[RECORDS TO USE]

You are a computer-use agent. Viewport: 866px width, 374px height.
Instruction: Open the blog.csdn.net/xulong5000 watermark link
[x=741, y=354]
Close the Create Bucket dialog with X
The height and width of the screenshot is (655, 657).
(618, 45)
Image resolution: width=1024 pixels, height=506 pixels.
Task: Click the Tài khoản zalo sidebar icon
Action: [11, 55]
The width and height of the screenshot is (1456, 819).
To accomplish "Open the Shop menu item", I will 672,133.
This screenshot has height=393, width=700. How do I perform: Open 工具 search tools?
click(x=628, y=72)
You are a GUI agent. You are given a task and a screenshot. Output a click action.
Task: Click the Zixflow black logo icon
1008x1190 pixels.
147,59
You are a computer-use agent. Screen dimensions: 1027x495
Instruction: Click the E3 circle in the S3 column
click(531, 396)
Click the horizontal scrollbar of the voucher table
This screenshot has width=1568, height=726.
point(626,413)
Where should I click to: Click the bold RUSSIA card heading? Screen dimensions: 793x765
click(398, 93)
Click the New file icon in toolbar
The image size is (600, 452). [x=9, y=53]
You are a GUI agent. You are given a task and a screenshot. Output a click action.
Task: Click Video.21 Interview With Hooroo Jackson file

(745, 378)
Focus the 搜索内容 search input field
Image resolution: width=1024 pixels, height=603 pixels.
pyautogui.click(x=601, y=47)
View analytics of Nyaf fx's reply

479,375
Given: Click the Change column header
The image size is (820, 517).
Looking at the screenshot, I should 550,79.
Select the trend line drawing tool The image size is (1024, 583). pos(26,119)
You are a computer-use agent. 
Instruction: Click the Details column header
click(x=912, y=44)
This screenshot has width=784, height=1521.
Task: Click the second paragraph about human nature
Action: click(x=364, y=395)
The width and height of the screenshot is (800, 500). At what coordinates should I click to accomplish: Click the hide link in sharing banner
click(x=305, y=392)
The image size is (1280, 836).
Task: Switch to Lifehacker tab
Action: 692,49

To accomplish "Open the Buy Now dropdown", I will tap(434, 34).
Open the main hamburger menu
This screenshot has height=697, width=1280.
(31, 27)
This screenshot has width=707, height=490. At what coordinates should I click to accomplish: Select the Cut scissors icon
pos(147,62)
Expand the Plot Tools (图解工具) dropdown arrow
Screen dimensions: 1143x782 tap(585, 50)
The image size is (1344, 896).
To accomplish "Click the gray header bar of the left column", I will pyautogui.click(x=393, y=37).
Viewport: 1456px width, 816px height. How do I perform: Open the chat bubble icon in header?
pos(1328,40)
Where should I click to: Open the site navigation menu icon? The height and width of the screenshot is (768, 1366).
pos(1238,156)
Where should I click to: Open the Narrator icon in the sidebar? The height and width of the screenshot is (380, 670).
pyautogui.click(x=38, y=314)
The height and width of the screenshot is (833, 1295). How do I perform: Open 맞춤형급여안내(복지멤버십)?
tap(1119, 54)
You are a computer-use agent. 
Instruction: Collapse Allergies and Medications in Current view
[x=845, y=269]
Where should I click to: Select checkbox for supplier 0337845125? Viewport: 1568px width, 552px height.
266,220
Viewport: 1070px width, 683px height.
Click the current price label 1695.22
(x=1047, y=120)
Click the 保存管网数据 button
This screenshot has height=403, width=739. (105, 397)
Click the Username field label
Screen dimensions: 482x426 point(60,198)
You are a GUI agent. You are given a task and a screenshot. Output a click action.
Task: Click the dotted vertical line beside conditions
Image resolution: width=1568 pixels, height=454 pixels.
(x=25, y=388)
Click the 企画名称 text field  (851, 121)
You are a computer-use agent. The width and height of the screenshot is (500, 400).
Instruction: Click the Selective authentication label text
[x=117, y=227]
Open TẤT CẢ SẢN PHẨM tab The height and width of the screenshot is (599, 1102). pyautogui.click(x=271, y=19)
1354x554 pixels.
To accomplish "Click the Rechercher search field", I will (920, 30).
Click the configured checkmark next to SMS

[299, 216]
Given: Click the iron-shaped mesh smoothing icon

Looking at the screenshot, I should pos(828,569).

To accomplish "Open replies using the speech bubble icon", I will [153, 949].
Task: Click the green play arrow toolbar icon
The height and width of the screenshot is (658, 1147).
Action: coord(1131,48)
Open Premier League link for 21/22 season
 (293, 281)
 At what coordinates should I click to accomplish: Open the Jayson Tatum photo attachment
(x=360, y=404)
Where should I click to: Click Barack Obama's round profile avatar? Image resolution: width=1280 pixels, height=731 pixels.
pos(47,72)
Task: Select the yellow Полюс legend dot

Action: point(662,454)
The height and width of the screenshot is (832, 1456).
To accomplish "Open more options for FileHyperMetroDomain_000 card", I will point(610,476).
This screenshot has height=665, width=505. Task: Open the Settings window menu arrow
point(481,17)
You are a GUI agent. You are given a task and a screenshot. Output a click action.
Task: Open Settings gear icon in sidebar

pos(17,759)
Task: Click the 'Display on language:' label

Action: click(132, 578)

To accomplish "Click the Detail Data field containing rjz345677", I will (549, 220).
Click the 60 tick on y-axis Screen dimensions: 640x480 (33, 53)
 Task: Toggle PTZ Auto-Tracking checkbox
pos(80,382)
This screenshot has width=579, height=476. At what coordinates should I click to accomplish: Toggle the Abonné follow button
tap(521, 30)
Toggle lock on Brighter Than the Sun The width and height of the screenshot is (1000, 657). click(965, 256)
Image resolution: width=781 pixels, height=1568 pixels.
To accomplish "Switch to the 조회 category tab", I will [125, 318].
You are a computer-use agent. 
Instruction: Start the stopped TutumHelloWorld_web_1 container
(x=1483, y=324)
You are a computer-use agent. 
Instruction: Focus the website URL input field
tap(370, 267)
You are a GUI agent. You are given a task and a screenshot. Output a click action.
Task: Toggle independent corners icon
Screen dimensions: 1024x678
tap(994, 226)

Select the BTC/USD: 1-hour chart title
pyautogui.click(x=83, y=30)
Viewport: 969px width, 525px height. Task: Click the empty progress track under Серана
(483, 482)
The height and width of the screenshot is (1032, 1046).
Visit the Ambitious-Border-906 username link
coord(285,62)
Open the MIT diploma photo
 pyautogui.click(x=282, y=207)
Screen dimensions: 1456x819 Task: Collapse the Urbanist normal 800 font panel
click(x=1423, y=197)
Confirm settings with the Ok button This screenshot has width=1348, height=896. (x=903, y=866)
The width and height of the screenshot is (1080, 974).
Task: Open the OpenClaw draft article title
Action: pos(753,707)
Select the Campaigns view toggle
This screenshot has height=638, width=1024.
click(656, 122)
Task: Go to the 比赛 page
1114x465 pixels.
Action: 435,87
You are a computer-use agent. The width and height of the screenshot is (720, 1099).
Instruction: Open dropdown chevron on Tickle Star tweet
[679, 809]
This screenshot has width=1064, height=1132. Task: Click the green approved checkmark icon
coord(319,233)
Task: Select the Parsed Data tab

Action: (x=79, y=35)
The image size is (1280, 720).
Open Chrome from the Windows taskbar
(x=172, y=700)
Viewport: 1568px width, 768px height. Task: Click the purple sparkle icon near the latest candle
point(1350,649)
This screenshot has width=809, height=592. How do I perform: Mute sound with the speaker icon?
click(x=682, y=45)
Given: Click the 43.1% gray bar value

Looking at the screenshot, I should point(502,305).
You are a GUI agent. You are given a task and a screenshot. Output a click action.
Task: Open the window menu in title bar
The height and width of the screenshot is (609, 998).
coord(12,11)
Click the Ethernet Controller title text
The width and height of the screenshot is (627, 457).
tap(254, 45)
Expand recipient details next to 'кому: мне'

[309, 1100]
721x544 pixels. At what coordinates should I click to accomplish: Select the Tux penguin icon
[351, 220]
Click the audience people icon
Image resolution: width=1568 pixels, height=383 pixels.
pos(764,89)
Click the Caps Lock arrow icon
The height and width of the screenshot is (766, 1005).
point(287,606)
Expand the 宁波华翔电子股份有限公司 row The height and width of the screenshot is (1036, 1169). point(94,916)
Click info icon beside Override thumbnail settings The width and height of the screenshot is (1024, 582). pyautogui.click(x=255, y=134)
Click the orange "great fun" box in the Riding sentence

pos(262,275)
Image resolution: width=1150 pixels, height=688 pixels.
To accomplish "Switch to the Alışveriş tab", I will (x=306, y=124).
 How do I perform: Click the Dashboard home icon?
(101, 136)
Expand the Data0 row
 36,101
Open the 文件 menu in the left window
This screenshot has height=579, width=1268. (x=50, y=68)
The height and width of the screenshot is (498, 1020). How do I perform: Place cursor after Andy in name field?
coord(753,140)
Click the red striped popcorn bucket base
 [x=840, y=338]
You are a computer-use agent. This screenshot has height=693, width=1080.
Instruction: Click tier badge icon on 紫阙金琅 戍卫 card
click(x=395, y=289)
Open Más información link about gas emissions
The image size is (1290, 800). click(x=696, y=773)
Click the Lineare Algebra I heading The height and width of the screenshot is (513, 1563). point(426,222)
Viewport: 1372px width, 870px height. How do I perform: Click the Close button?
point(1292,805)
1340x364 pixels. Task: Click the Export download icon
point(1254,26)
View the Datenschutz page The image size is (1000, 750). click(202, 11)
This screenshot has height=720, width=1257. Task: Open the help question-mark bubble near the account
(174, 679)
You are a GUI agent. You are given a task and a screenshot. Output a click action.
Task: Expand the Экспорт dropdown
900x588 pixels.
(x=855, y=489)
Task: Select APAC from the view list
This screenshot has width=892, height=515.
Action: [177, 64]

[/RECORDS TO USE]

:: EXERCISE DIRECTIONS ::
From the line holding "Instruction: Open the" to the line holding "Given: Click the Change column header", inclusive, restate each line above exactly as written.

:: SOLUTION FOR THIS TASK ::
Instruction: Open the blog.csdn.net/xulong5000 watermark link
[x=741, y=354]
Close the Create Bucket dialog with X
The height and width of the screenshot is (655, 657).
(618, 45)
Image resolution: width=1024 pixels, height=506 pixels.
Task: Click the Tài khoản zalo sidebar icon
Action: [11, 55]
The width and height of the screenshot is (1456, 819).
To accomplish "Open the Shop menu item", I will 672,133.
This screenshot has height=393, width=700. How do I perform: Open 工具 search tools?
click(x=628, y=72)
You are a GUI agent. You are given a task and a screenshot. Output a click action.
Task: Click the Zixflow black logo icon
1008x1190 pixels.
147,59
You are a computer-use agent. Screen dimensions: 1027x495
Instruction: Click the E3 circle in the S3 column
click(531, 396)
Click the horizontal scrollbar of the voucher table
This screenshot has width=1568, height=726.
point(626,413)
Where should I click to: Click the bold RUSSIA card heading? Screen dimensions: 793x765
click(398, 93)
Click the New file icon in toolbar
The image size is (600, 452). [x=9, y=53]
You are a GUI agent. You are given a task and a screenshot. Output a click action.
Task: Click Video.21 Interview With Hooroo Jackson file

(745, 378)
Focus the 搜索内容 search input field
Image resolution: width=1024 pixels, height=603 pixels.
pyautogui.click(x=601, y=47)
View analytics of Nyaf fx's reply

479,375
Given: Click the Change column header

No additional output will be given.